Study limitations deserve acknowledgment and consideration. Our sample is small and thus limits our ability to detect rather rare cardiac abnormalities. Only a subsample underwent cardiac enzyme measurements, which limits our power to detect subtle differences. However, not a single subject had cardiac enzyme results outside the normal range. In this pilot study, we were unable to assess potential hormonal mechanisms that may mediate the effects of malnutrition on cardiac status. All study subjects were at least 2 years post menarche. Results may not be generalizable to premenarchal girls. Lastly, our adolescent subjects were moderately malnourished (median BMI, 15.8). While this sample accurately reflects those patients deemed ill enough to require acute inpatient medical care at our institution, future studies will need to validate our findings in more severely malnourished populations (BMI ≤14.0).

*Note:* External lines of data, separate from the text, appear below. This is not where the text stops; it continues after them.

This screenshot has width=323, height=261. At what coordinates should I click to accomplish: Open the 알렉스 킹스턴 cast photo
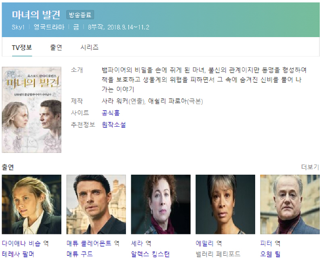[x=161, y=204]
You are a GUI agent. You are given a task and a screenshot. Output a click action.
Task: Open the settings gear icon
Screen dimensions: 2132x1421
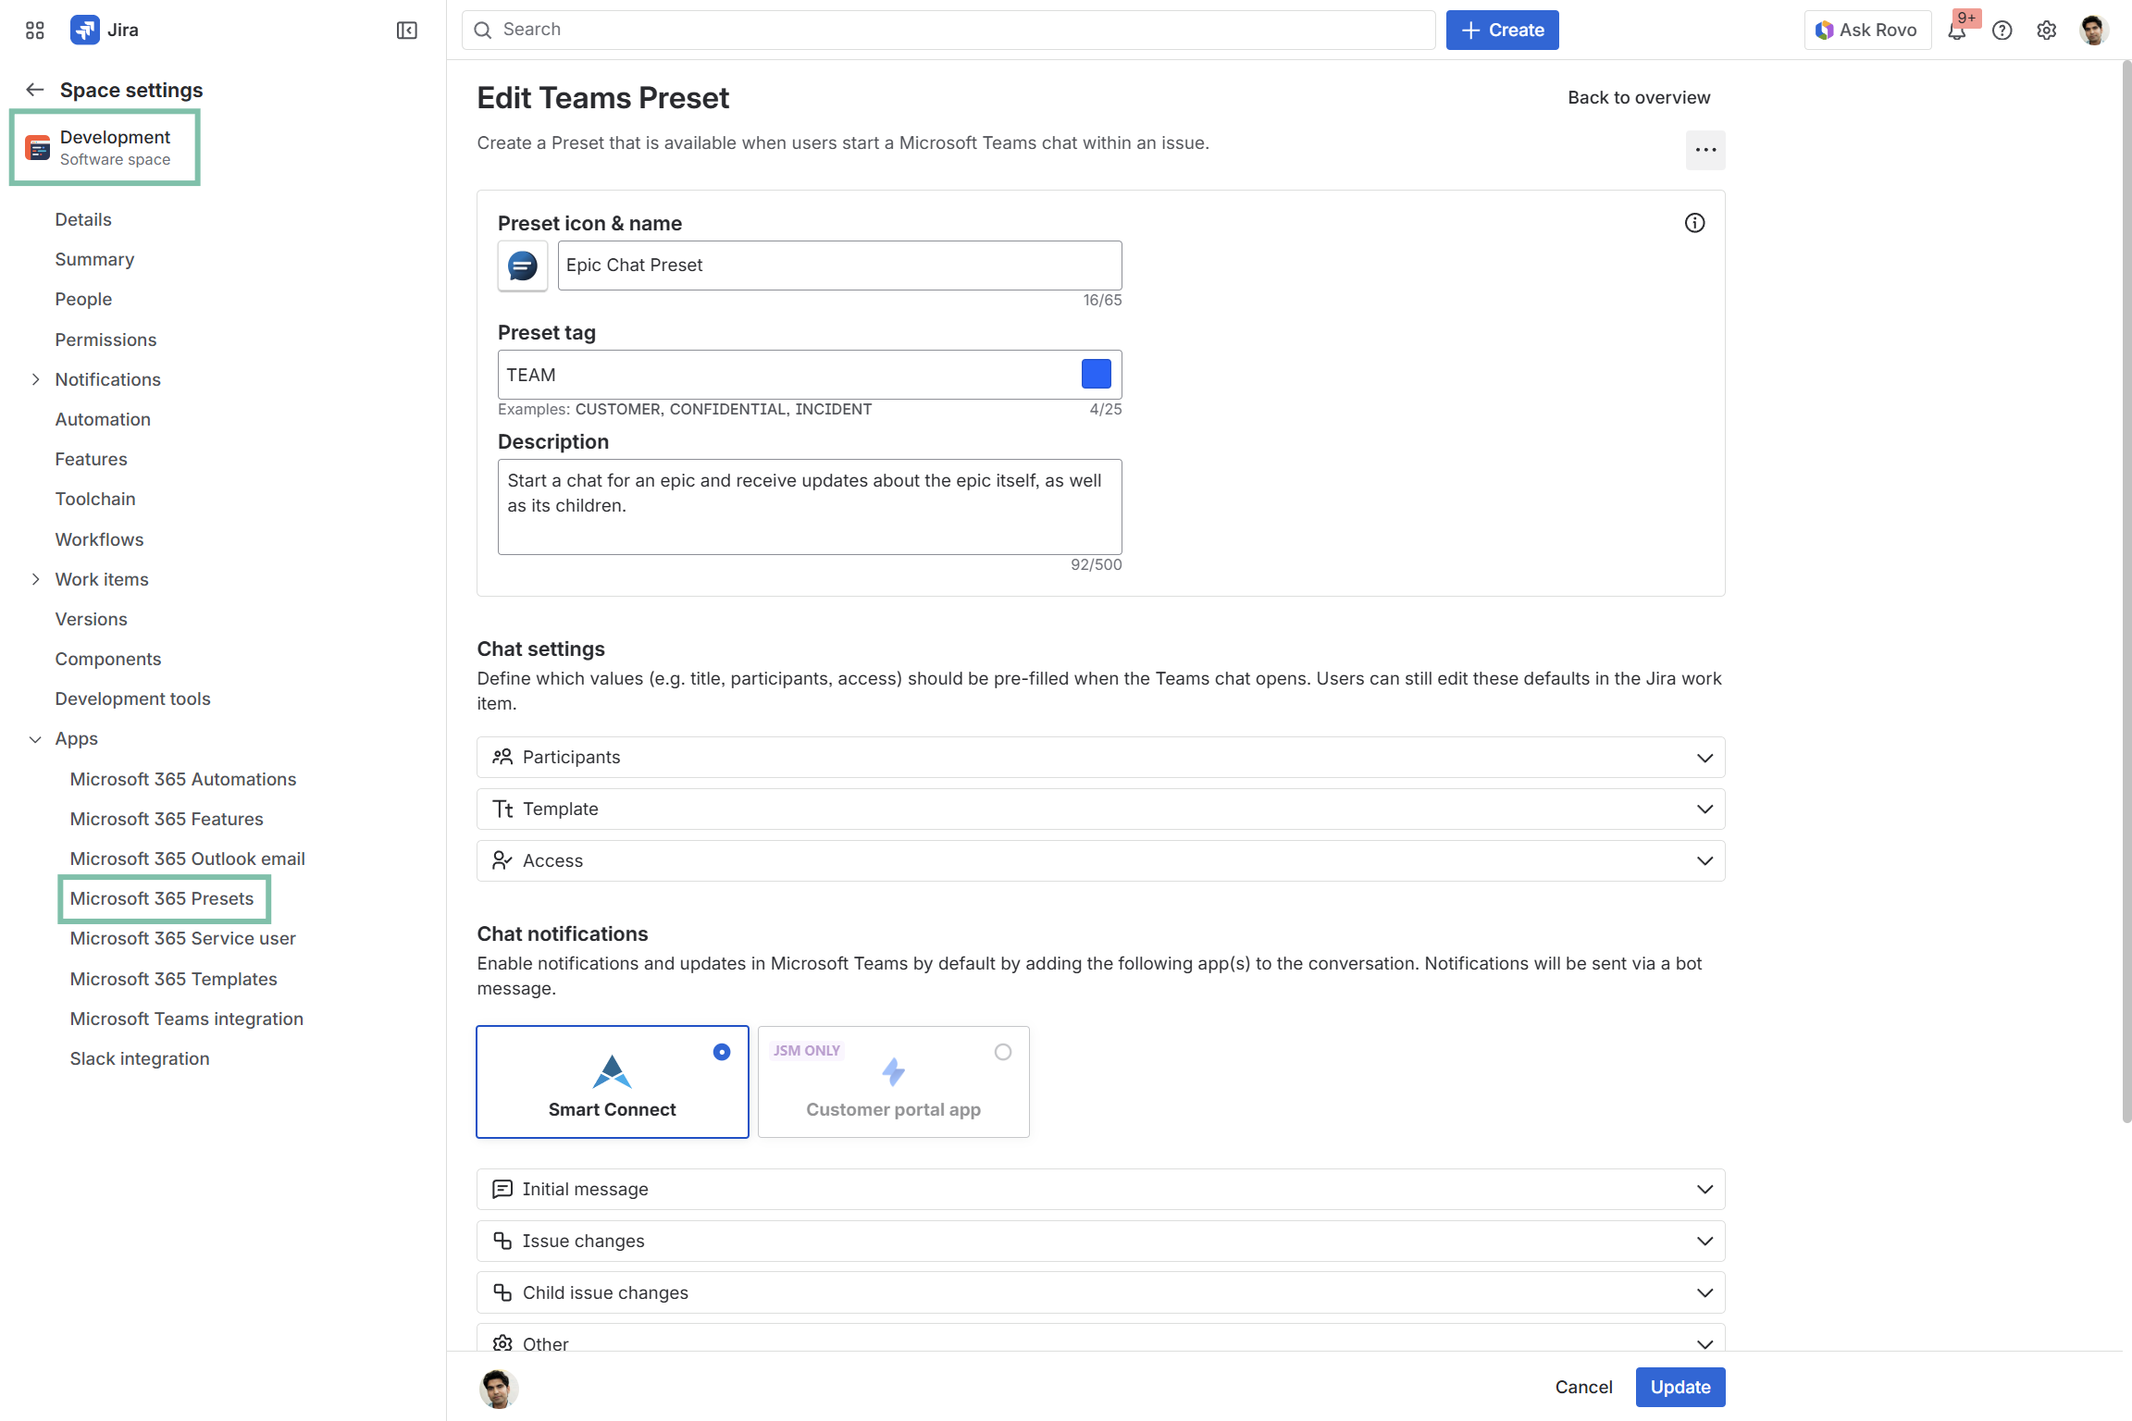2047,31
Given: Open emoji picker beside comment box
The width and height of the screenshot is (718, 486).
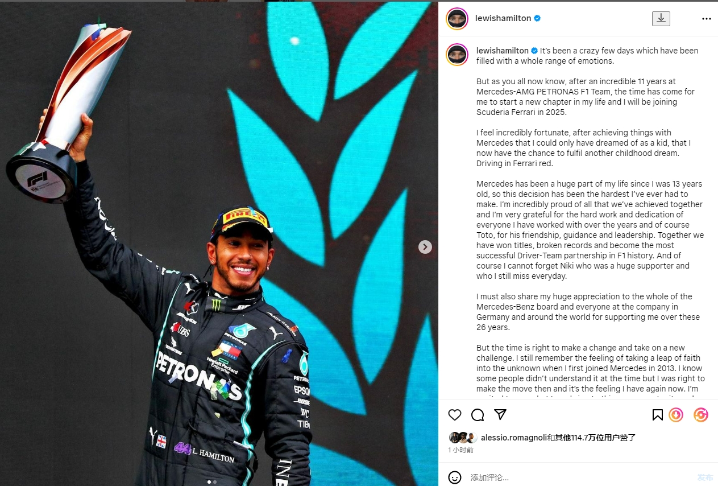Looking at the screenshot, I should [455, 477].
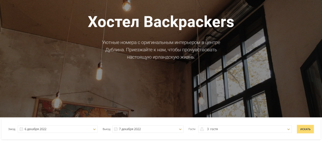Click the Хостел Backpackers heading
322x141 pixels.
click(x=161, y=22)
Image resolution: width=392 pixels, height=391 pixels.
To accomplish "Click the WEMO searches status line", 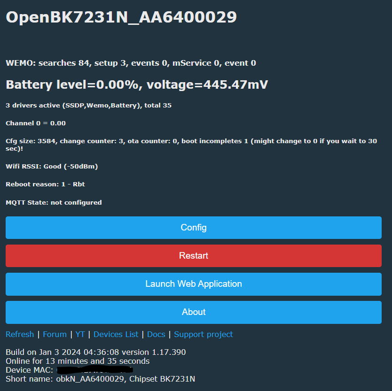I will pyautogui.click(x=131, y=63).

Decreased emphasis on bed rest during hospitalization may be beneficial. Our patients continued to have evidence of orthostatic intolerance throughout their hospitalization. In addition, these patients had evidence of skeletal deficits. There are ample data that bed rest exacerbates both of these observations.5,33
These associations reinforce the implication that AN is a multisystem disorder, further emphasizing the need for creative, multidisciplinary treatment plans.
In conclusion, in a group of acutely malnourished and medically compromised adolescents with AN, few truly pathologic cardiac findings were identified. Most subjects demonstrated sinus bradycardia, which resolved for most with successful refeeding. Mild reductions in LV mass and LV function are seen both at baseline and at follow-up, suggesting early sparing of cardiac muscle in the face of moderate malnutrition as well as a relative delay of muscle restoration. No clinically important arrhythmias were identified. Measurements of spinal aBMD were inversely related to hemodynamic parameters, suggesting a link between skeletal health and the cardiovascular system. While limited, these data are concordant with other studies of the moderately malnourished patient with AN, particularly the careful study by Mont et al.12
Our findings suggest that in the patient with moderate malnutrition, less intensive cardiac monitoring and a more permissive approach to graded physical activity may be reasonable. However, individualized care plans may be needed depending on patient stability and behavioral issues.